As part of the 'Imaging ONEWORLD' series, the focus of these lectures is on microscopy and image analysis methods and how to apply these to your research. Almost all aspects of imaging such as sample preparation, labelling strategies, experimental workflows, ‘how-to’ image and analyse, as well as facilitating collaborations and inspiring new scientific ideas will be covered. Speakers will be available for questions and answers. The organisers, CRUK CI core facility staff, Gurdon Institute, MRC-LMB, MRC Cancer Unit and NPL will be able to continue the discussion and provide advice on your imaging projects.


Speaker

  • Seamus Holden.JPG

    Seamus Holden

    Newcastle University
    Dr Séamus Holden works at the interface of single molecule microscopy, biophysics and bacteriology. Séamus studied Physics at Oxford University, followed by a DPhil in single molecule biophysics in the laboratory of Professor Achilles Kapanidis at Oxford, where he developed the DAOSTORM algorithm, the first multi-emitter fitting algorithm for STORM/ PALM super-resolution microscopy. He did a post-doc in the laboratory of Professor Suliana Manley at EPFL, where he developed the first high throughput super-resolution microscope, and used it to study how the cytoskeleton protein FtsZ guides bacterial cell division. In 2015, he started his own lab at the Centre for Bacterial Cell Biology, Newcastle University. The Holden lab work to understand how nanoscale proteins build complex microscale structures, using bacterial cell wall remodelling as a primary model system. At the same time they develop new, open source microscopy methods for advanced live cell fluorescence microscopy. In 2017 Séamus was awarded a Wellcome Trust & Royal Society Sir Henry Dale Fellowship to study physical principles of bacterial cell division and in 2020 he was awarded the British Biophysical Society Louise Johnson Early Career Award.
     

Abstract

In bacterial cell division, a nanoscale cell division machinery spontaneously builds a micron scale crosswall or septum at the middle of the bacterial cell wall. The complexity of this challenge is more obvious if we imagine rescaling cell division proteins to human size, and then try to figure out how they can build a septum the size of the world’s tallest building.  Furthermore, due to the small size of bacteria this process takes place almost at the diffraction limit of light microscopy, making observation of bacterial division protein dynamics an intense technical challenge.
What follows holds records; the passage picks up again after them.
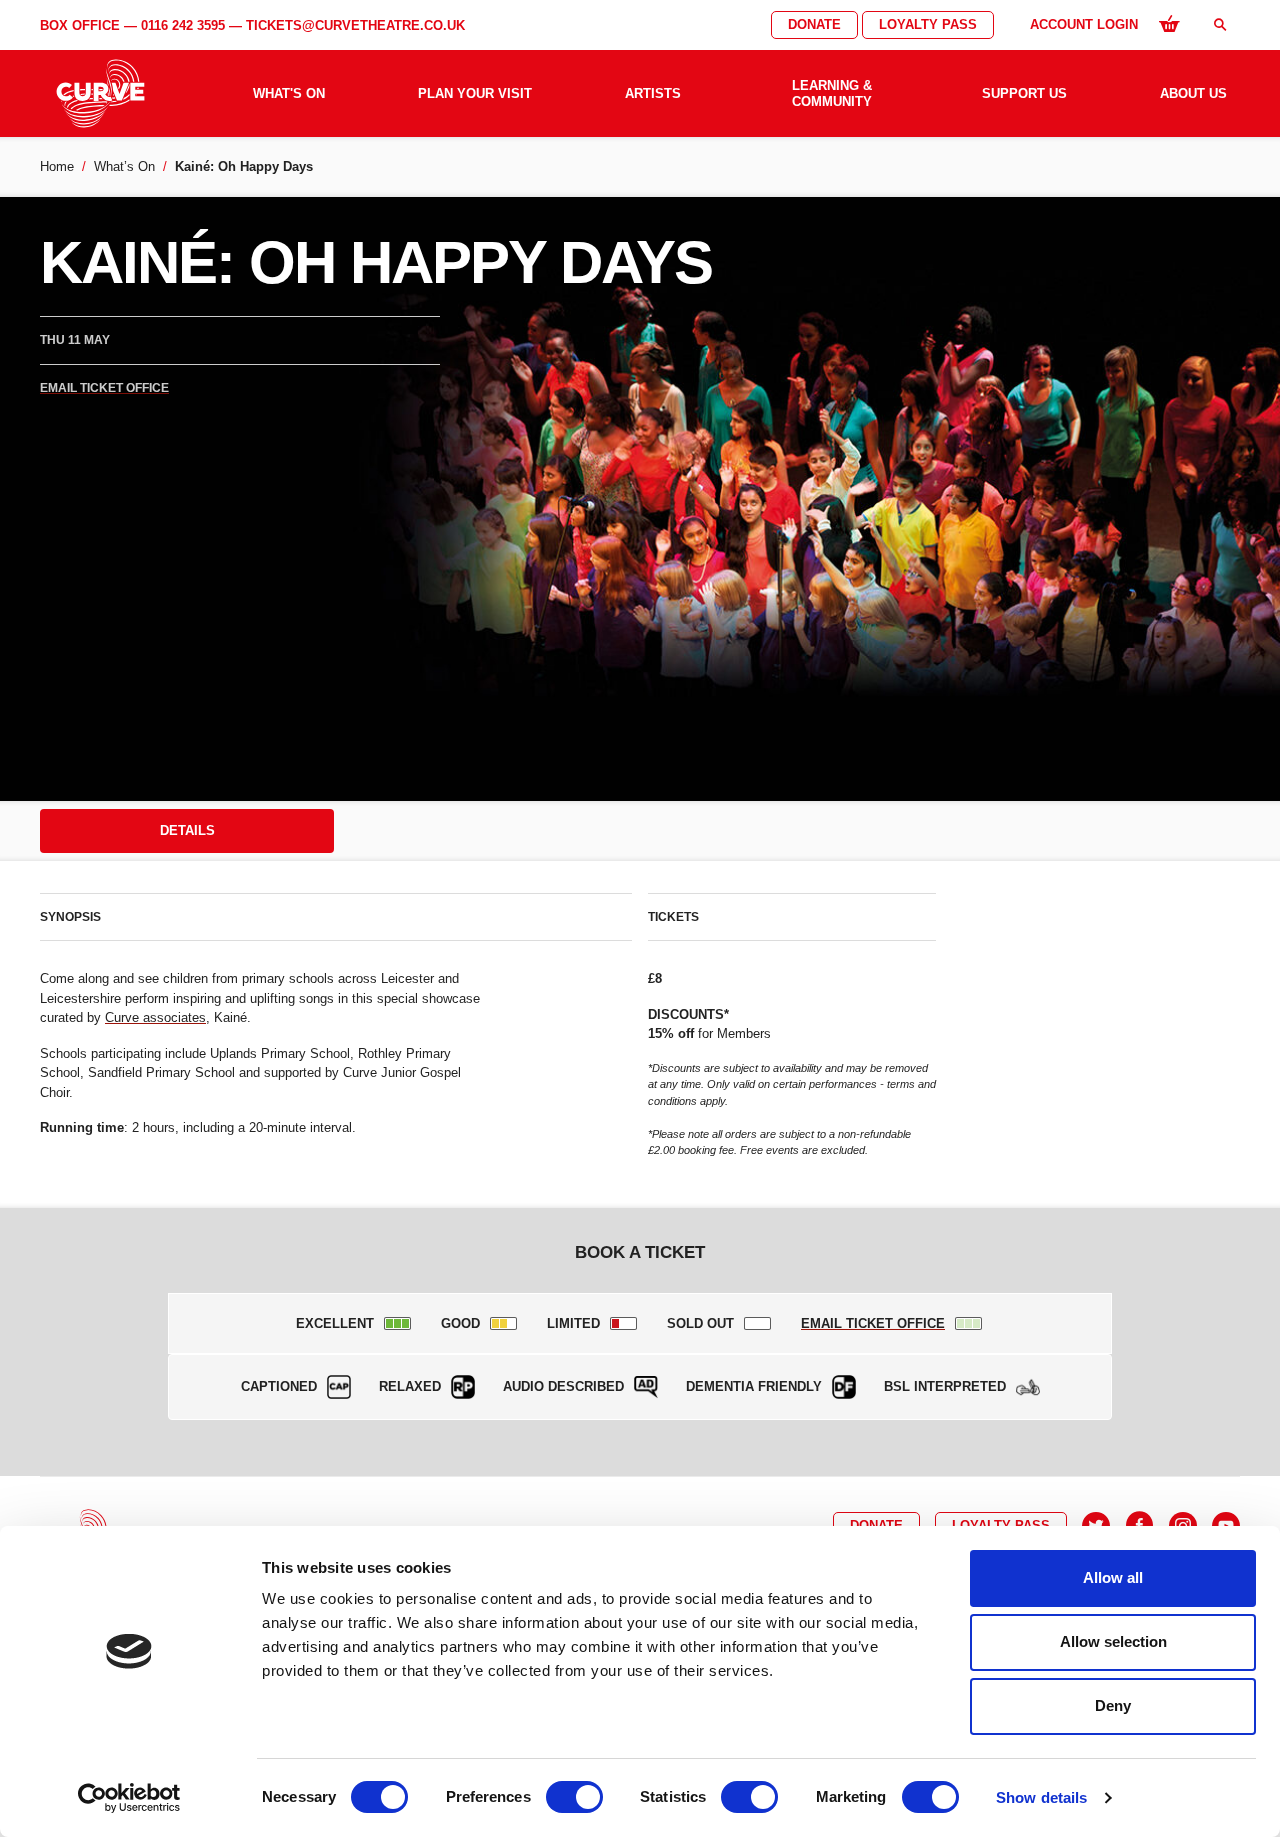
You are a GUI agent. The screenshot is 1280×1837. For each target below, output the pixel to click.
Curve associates (155, 1017)
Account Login (1084, 24)
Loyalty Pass (928, 24)
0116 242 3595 (183, 25)
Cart (1169, 23)
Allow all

I will talk about our efforts to use high resolution live cell microscopy to uncover physical principles by which the model bacterium Bacillus subtilis divides. In particular I will discuss our advances in understanding why the cytoskeleton protein and ancestral tubulin homologue FtsZ is so important for septum building. I will discuss the method development which has supported this work, including Vertical Cell Imaging by Nanostructured Immobilization (VerCINI), a high resolution bacterial imaging method combining microfluidics, quantitative image analysis and nanofabrication-enabled control of cell orientation. I will also introduce the LifeHack, our new open source single molecule microscope for live cell imaging.